今回セクハラの定義として「性的指向もしくは性自認に関する偏見に基づく言動」が加わりました。
わかりやすくいえば「彼はホモっぽい」「同性が好きなんてキモい」というような発言です。
これに対して厚生労働省が現在、民間企業に向けて発信している指針におけるセクハラの定義は「わいせつな言動」が主で、偏見に基づく言動は含まれていないとのことです。
ずいぶん時代にそぐわないというか、ゆるゆるな感じです。
厚生労働省内では当然、人事院の規則が適用されますから、これではダブルスタンダードになってしまいます。
やはり厚生労働省は、民間にも同レベルのルール作りを周知しないとまずいでしょう。
地方自治体などにおいても同様の対応が求められるのは当然です。
さて『みんなの日本語事典』から「外国人のとまどう日本語」についてです。
「人」という字の音読みですが外国人(ジン)・苦労人(ニン)となぜ「ジン」と「ニン」があるのでしょう。
老人(ジン)と浪人(ニン)とか。
正直、日本人でもとまどいますよね。
漢字は中国から来ました。
そこで、いつ、どこの中国語が日本に伝来したかによって、漢字の音読みは異なるのです。
結論をいえば、人(ニン)は呉音で、人(ジン)は漢音です。
ほかに唐音もあります。
呉音は5~6世紀に呉の地方(長江下流域)から伝わってきたものです。
それに対して漢音は7~8世紀に中国の都、洛陽や長安から伝わってきました。
漢音は中国の標準音とされていたため、朝廷は漢音を押して普及させようとしましたが、呉音は根強く消えませんでした。

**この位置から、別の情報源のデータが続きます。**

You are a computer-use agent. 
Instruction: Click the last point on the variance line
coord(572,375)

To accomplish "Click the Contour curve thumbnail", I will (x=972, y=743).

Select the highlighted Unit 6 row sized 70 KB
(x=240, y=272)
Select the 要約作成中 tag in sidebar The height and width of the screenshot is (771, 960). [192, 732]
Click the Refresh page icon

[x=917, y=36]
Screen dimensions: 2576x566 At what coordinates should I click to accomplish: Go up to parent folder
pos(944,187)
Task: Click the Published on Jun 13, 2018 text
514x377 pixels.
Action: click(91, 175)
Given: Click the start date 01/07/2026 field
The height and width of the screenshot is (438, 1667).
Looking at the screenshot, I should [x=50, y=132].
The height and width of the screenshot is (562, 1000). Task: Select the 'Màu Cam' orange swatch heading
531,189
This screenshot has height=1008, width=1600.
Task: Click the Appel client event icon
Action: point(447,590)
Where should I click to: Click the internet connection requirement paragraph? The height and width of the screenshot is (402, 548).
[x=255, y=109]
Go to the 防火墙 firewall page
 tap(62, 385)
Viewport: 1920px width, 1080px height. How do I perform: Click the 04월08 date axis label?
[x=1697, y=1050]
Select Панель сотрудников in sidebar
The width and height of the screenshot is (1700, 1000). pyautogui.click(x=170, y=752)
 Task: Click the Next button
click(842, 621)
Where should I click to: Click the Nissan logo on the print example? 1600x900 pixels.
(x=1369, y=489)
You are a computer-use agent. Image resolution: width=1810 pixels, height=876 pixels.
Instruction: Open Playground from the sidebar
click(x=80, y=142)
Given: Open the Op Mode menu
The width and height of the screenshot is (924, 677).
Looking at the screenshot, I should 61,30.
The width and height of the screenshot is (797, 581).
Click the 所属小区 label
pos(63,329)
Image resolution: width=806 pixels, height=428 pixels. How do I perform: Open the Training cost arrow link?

呉音は仏教の経典類に使われていたので、簡単にはなくならなかったのです。
たとえば「経文(キョウモン)」「頭巾(ズキン)」が呉音で、「経済(ケイザイ)」「頭部(トウブ)」が漢音です。
今の日本語の基礎がすでにこの5~8世紀に作られていたとは。
中国に完全に頼っていたのですね。
「ニン」と「ジン」の読みの文法的な法則はありますが、ややこしいので省略させてください。
「ニン」は数詞と結合します。
ヒトリ、フタリのあと3人(ニン)からはずっとニンでOKです。
「ジン」は地名・国名と結合します。
関西人(ジン)、イギリス人(ジン)などです。
これぐらい覚えておけばよいでしょう。
だいたいはまちがえたことないと思います。
私もふしぎと「ジン」「ニン」のまちがいを耳にした経験はないですね。
確かに外国人はとまどうかもしれませんが。
日本語を一生懸命勉強している外国人の方にはちょっと申しわけない気がしてきました。